O Estado conseguia chegar até os doentes através de denúncias da própria comunidade. Com medo, muitos doentes fugiam para o mato e começava uma verdadeira caçada a esses pacientes, segundo o Movimento de Reintegração das Pessoas Atingidas pela Hanseníase (Morhan).
“Na verdade, a comunidade era pequena e a época era de seringueiros e tinha o chefe de barracão, que também era chamado como patrão. Então, quando tinha essas pessoas, o próprio patrão denunciava e a pessoa tinha que sair daquela comunidade, quando a pessoa resistia, era caçado com cachorros. Os pacientes ficavam com medo, porque sabiam que seriam isolados”, conta Elson Dias, diretor do Morhan.
Foi o que aconteceu com Raimundo Lima. Aos 62 anos, ele contou ao g1 que foi acometido pela hanseníase quando tinha 12 anos e morava com a família em um seringal. Quando soube que estava doente, tentou esconder-se da guarda sanitária, mas foi encontrado e levado até ao hospital Souza Araújo.

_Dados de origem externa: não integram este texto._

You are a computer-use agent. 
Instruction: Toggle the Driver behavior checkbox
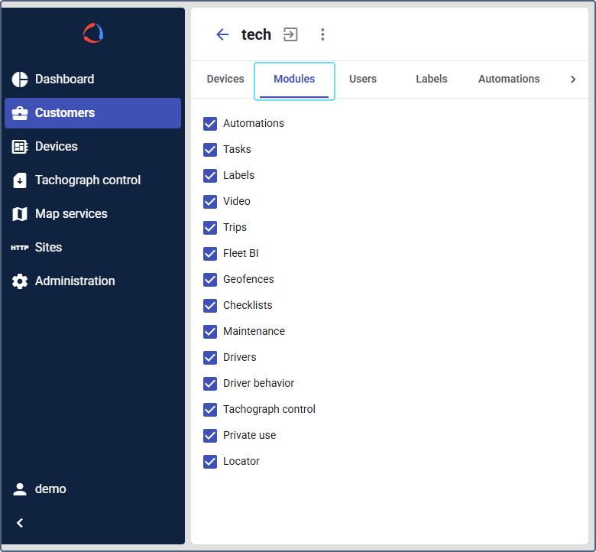click(210, 384)
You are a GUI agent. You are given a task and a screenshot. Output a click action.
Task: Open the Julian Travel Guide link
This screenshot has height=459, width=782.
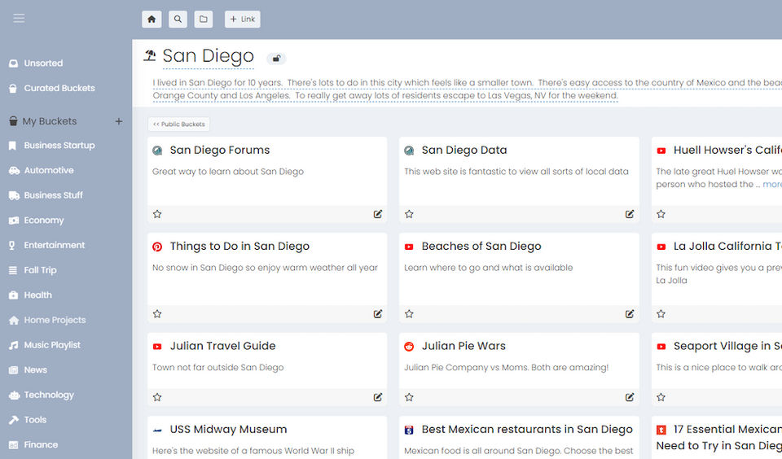[x=222, y=346]
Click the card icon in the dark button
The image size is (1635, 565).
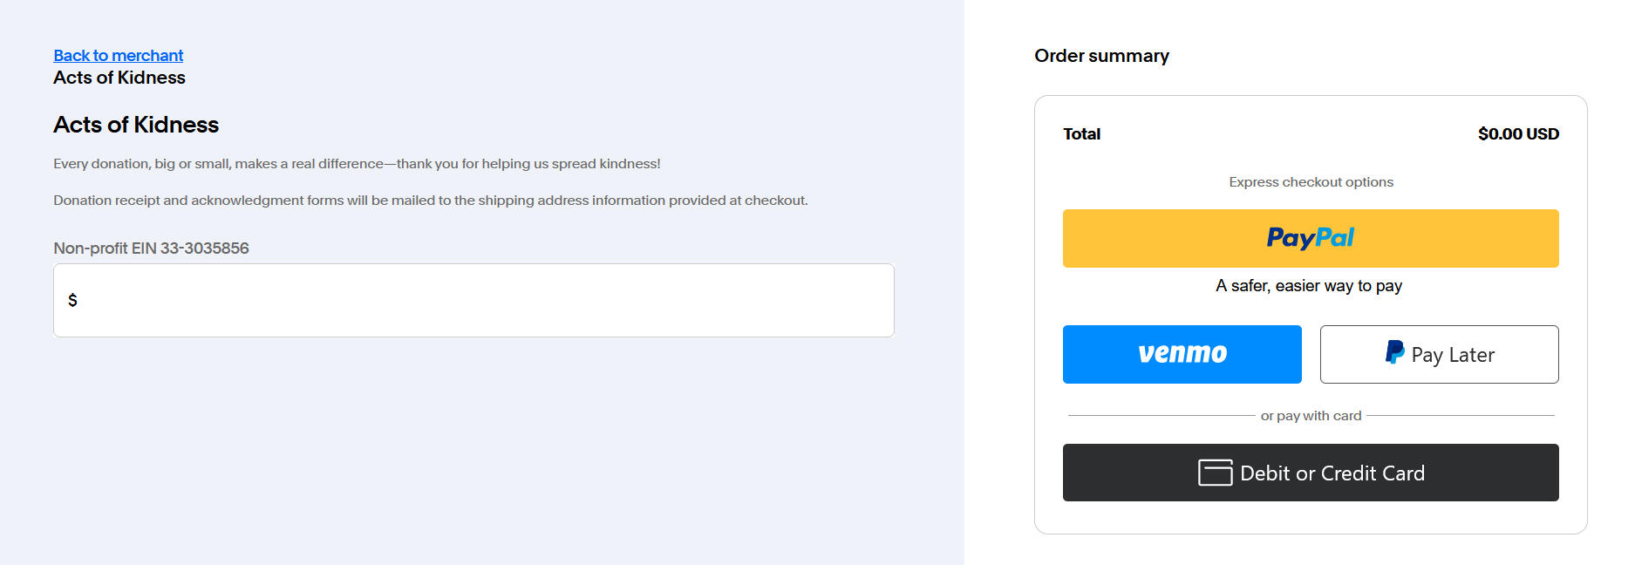pos(1215,473)
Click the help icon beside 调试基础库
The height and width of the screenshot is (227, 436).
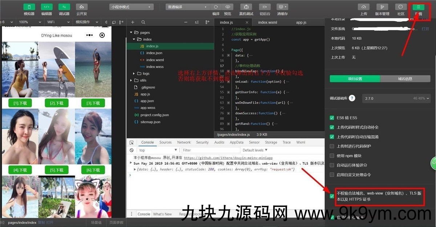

O que ele mais lembra do dia? A forma como foi carregado em uma embarcação. O medo do contágio era tão grande que os pacientes eram levados em uma canoa puxada por uma corda ligada à embarcação que seguia até o isolamento.

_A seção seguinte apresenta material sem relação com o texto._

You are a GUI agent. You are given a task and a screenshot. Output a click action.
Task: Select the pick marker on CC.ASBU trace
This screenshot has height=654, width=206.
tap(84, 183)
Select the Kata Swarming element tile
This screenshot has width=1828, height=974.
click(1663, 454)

“Com 13 anos vim a primeira vez para o leprosário pela polícia. Amarravam uma canoa no barco e a gente vinha separado, que nem bicho. Quando a pessoa disse ao meu pai que eu tinha a doença, eu nem sabia o que era. Nem conhecia lepra”, relembra.
Sonhos mutilados
Sátiro Lima sonhava em poder estudar e fazer faculdade: ‘queria ser alguém na vida’
Tácita Muniz/G1
Aos 74 anos, Sátiro Lima contou que quase não se lembra mais dos seus 12, quando foi acometido pela doença e foi internado pela primeira vez. Algo que o marca até hoje é que ele não conhecia as pessoas que o levaram até o hospital. “Meu pai era pobre, fui levado por pessoas estranhas”, recorda.

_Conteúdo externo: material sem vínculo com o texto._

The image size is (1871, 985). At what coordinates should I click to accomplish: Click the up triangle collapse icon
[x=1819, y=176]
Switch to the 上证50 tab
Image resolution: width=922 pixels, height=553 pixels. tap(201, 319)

Voz mansa e quase inaudível, ele conta que a doença já estava bastante avançada e aos poucos precisou amputar mãos e pés. Como eram isolados, tirados do convívio da sociedade, esses pacientes têm pouco ou nada de estudos. Ao ser questionado se voltou a ver o pai depois de ser internado, ele conta que o pai morreu três anos depois.
Lima nunca casou, nunca teve filhos. As marcas da hanseníase não ficam apenas nos membros amputados, mas na alma de cada um desses pacientes, que por três décadas foram esquecidos e maltratados pelo Estado. Além de membros, a doença também mutilava sonhos.
“O que marcou mais foi o preconceito. Da gente não conseguir ser alguém por conta da doença. Todos os dias penso como seria minha vida sem a doença. Penso que poderia ter sido, por exemplo, um psicólogo, uma pessoa da polícia. Um agente secreto”, diz entre risos e um olhar emocionado.